:: EXERCISE REQUIREMENTS ::
Copy the data below word for word, beginning with the line that contains "click on Execute" and continuing through the end of the data.

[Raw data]
§ §
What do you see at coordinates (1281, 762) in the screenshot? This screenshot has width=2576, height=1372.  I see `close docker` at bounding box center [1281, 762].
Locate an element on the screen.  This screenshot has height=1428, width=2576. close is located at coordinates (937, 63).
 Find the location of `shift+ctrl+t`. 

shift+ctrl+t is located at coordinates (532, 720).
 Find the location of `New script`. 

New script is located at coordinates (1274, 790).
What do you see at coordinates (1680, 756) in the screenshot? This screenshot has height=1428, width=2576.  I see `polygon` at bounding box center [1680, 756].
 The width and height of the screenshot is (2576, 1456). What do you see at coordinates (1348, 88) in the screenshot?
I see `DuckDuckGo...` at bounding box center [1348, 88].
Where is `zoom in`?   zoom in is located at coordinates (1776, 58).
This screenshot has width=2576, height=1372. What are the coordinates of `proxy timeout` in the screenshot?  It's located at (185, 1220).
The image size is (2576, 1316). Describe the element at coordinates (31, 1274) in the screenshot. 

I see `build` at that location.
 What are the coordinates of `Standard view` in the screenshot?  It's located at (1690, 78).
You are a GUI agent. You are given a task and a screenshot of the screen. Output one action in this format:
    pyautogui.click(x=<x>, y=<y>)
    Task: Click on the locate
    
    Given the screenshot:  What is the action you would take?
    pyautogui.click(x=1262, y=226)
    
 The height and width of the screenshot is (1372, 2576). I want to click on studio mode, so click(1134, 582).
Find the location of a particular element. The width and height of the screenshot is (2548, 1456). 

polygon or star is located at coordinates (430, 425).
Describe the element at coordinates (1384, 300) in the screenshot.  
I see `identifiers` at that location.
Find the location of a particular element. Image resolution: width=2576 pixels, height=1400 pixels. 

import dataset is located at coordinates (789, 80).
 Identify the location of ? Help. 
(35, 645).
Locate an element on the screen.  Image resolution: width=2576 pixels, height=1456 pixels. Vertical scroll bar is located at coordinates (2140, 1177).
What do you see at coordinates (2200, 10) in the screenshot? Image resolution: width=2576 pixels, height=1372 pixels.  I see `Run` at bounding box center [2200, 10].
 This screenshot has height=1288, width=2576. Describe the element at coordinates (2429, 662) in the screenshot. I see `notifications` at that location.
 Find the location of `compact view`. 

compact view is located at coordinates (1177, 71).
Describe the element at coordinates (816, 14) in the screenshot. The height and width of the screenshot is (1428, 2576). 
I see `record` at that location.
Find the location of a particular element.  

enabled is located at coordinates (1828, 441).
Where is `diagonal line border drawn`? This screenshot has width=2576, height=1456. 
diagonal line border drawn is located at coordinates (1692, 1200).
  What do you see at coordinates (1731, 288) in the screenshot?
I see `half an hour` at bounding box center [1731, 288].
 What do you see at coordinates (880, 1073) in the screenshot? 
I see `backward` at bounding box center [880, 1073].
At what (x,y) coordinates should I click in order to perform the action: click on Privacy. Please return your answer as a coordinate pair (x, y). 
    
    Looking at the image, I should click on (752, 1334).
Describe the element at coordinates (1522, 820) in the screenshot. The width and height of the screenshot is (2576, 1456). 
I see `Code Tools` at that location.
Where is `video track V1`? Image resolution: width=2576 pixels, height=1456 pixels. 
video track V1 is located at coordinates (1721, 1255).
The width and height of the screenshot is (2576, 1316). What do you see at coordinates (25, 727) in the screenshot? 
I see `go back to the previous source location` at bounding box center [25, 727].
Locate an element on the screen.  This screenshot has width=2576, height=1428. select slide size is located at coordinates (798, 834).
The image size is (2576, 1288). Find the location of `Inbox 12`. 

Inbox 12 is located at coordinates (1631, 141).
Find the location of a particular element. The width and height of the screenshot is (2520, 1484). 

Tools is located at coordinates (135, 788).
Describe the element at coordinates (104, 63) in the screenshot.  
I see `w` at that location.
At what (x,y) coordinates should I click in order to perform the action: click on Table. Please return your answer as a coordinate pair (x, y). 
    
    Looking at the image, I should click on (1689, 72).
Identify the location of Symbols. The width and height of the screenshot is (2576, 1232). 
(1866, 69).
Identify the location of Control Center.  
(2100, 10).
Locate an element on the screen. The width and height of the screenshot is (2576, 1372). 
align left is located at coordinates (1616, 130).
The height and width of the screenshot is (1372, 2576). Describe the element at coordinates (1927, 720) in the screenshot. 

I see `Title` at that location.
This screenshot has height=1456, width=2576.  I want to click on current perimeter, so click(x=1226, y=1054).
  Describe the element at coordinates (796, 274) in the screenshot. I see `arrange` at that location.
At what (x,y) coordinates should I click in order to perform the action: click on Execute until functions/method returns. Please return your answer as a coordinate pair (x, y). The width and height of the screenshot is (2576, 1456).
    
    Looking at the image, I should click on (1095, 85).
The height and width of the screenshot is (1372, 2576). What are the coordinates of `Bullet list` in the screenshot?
§ §
:: REPLY TO THE TASK ::
At what (x,y) coordinates should I click in order to perform the action: click on Execute until functions/method returns. Please return your answer as a coordinate pair (x, y). The width and height of the screenshot is (2576, 1456).
    
    Looking at the image, I should click on (1095, 85).
The height and width of the screenshot is (1372, 2576). What are the coordinates of `Bullet list` in the screenshot?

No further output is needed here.